Given data>
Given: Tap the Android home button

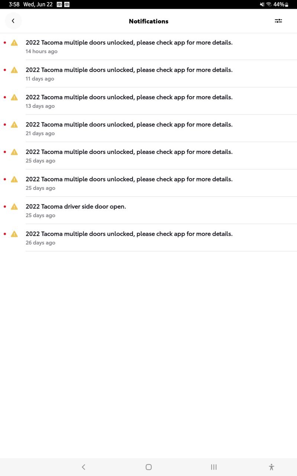Looking at the screenshot, I should pos(149,467).
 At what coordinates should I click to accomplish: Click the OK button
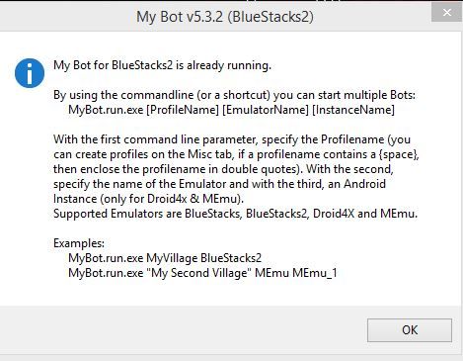(x=410, y=330)
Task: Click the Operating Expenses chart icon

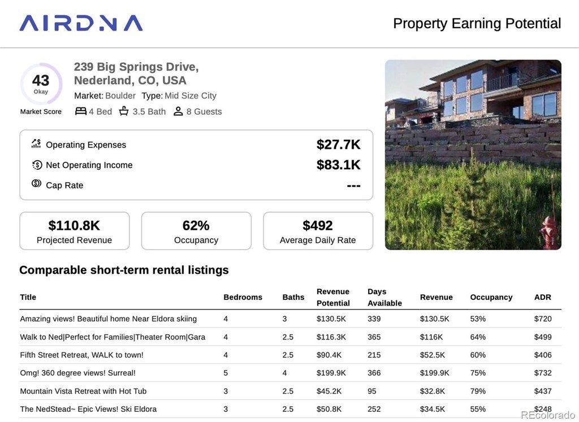Action: pos(37,144)
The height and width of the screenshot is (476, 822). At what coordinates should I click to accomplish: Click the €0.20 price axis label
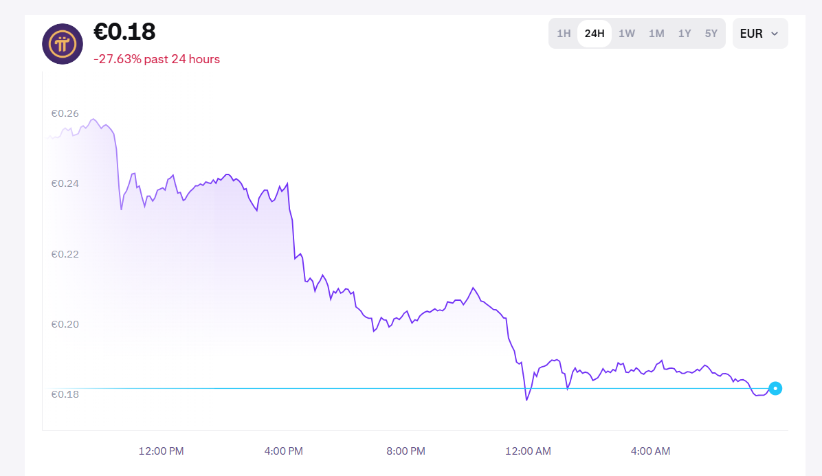pos(65,324)
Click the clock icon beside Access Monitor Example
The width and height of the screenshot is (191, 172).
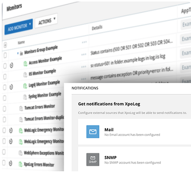click(x=11, y=65)
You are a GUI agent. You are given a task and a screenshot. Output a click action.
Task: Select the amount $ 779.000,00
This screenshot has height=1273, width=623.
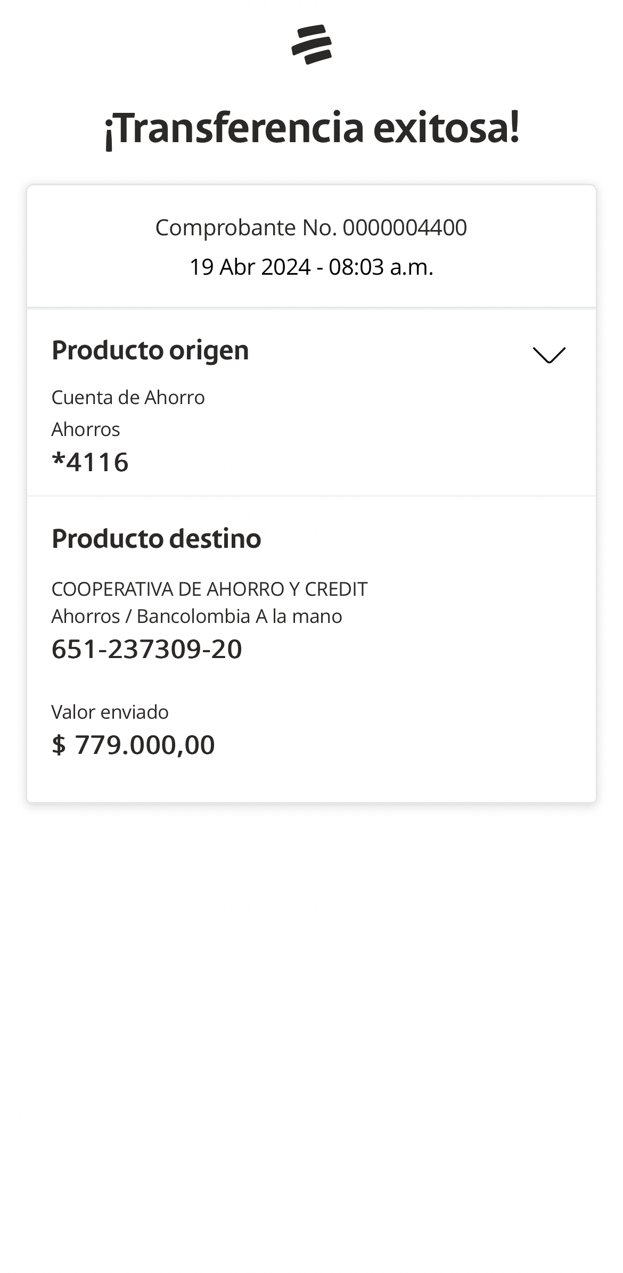(133, 744)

Work instructions> Please quote the data above word for word, from the line containing "The height and" down to the end, leaving the pictures out.

Correct output>
The height and width of the screenshot is (476, 822). At what coordinates should I click to accomplish: Click the €0.20 price axis label
pos(65,324)
Click the clock icon beside Access Monitor Example
The width and height of the screenshot is (191, 172).
click(x=11, y=65)
You are a GUI agent. You are given a task and a screenshot. Output a click action.
Task: Select the amount $ 779.000,00
This screenshot has height=1273, width=623.
(133, 744)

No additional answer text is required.